■ **Required work**
Task for the records below: copy exactly, and only, the line containing "Tap the chevron beside View Truth Details" and every line after it to the end, with pictures left out.

■ **Input data**
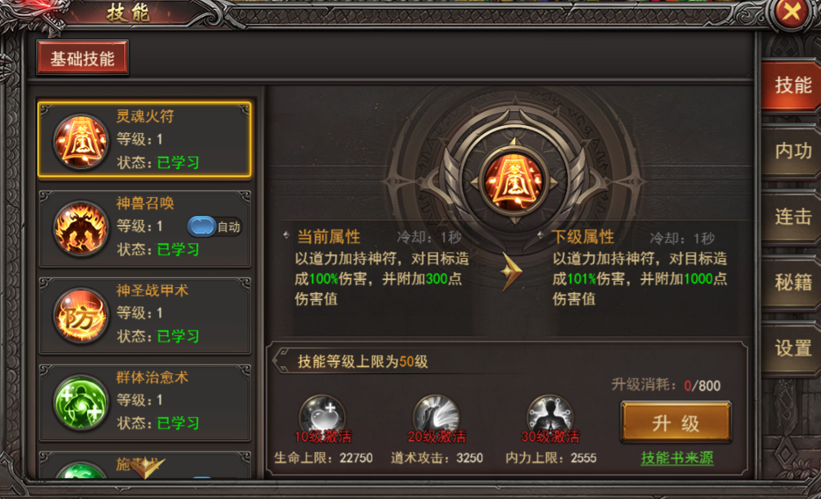
Task: Select the 群体治愈术 healing skill icon
Action: [x=80, y=402]

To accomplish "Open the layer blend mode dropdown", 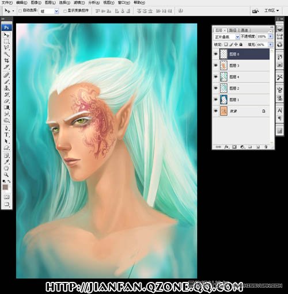I will [226, 37].
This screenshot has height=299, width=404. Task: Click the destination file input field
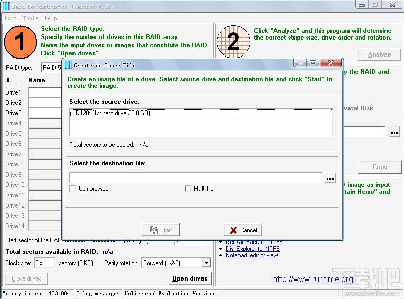pos(196,178)
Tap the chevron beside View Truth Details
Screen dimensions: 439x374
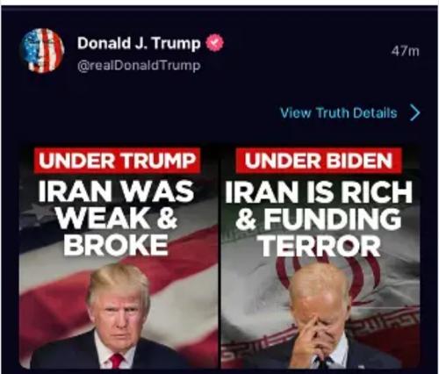[414, 113]
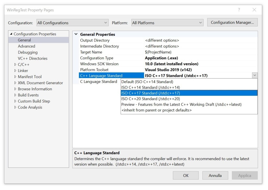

■ **Worked solution**
Tap the chevron beside View Truth Details
Screen dimensions: 439x374
[414, 113]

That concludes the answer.